Défilent alors dans les médias occidentaux, sur les chaînes d’info en continu, en Une ou dans les tribunes de journaux papiers, sur les plateaux de talk-show, des éditorialistes, journalistes, hommes et femmes politiques, invités qui se font experts et se penchent sur le problème de ce type, « ce tireur isolé » (comme ils l’appellent). Les voilà donc qui triturent sa pauvre prose, sa vie « ordinaire », pour « expliquer » et « comprendre » l’innommable. Un premier ministre français avait récemment dit en parlant du parcours de djihadistes meurtriers « qu’expliquer, c’était excuser », et ces mêmes éditocrates, en France, ne le lui avaient pas reproché. Heureusement, ils ont changé d’avis. Et se sentent donc la légitimité pour faire œuvre d’analyse, mais de ce fait aussi, publier, diffuser, reprendre les idées de ce terroriste… et les exposer sur la place publique. Imagine-t-on les médias français le lendemain d’une attaque meurtrière commise au nom de l’islam faire ainsi circuler les thèses d’un terroriste islamiste ?
On voit alors surgir la force opérée par la pensée raciste, islamophobe, identitaire et son caractère tristement performatif, imprimé sur les 50 corps de ces personnes abattues parce qu’elles allaient prier. On voit alors la responsabilité qui pèse, lourdement, sur la libération d’un discours droitier, fascisant, au sein des sociétés occidentales, dans la radicalisation des esprits, dans la stigmatisation des uns, dans la violence opérée par d’autres. On voit alors cités, encore, des pseudo-penseurs qui auraient dû, il y a longtemps, être tenus à distance des plateaux télé, ou du moins sereinement contredits, à chaque fois qu’ils y prenaient la parole pour déverser leurs horreurs. Encore, leur flux. Encore, eux. On invite l’ultradroite à parler.

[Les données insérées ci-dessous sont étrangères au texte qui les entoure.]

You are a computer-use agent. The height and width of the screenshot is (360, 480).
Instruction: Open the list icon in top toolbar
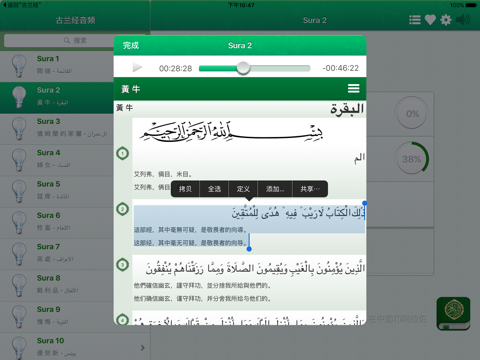(x=415, y=20)
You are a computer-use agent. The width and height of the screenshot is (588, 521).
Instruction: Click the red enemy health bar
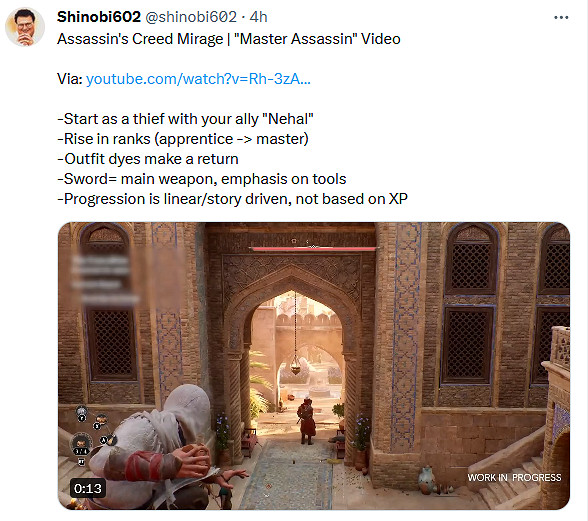pos(314,248)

Il est vrai qu’il faut sûrement lui laisser dire sans pudeur qu’évidemment elle n’y est pour rien, que le terrorisme, la violence, le meurtre, c’est toujours l’autre, que son discours de haine, à elle, est raisonnable et fondé, que ce n’est pas parce que l’islamophobie a tué, tue et tuera encore, qu’on a pas le droit d’être islamophobe, qu’on peut défendre la théorie du « grand remplacement » parce que ça se voit bien, et qu’on doit surtout continuer à parler d’immigration pour faire vivre le débat démocratique et la liberté d’expression (ça c’est Charlie).
Ce sont les mêmes qui, pourtant, à chaque attentat terroriste commis au nom de l’islam, demandent aux musulmans du monde entier de se désolidariser, de prendre fermement position contre la violence, de mettre des hashtags #notinmyname un peu partout… et puis surtout de se faire discrets. (...)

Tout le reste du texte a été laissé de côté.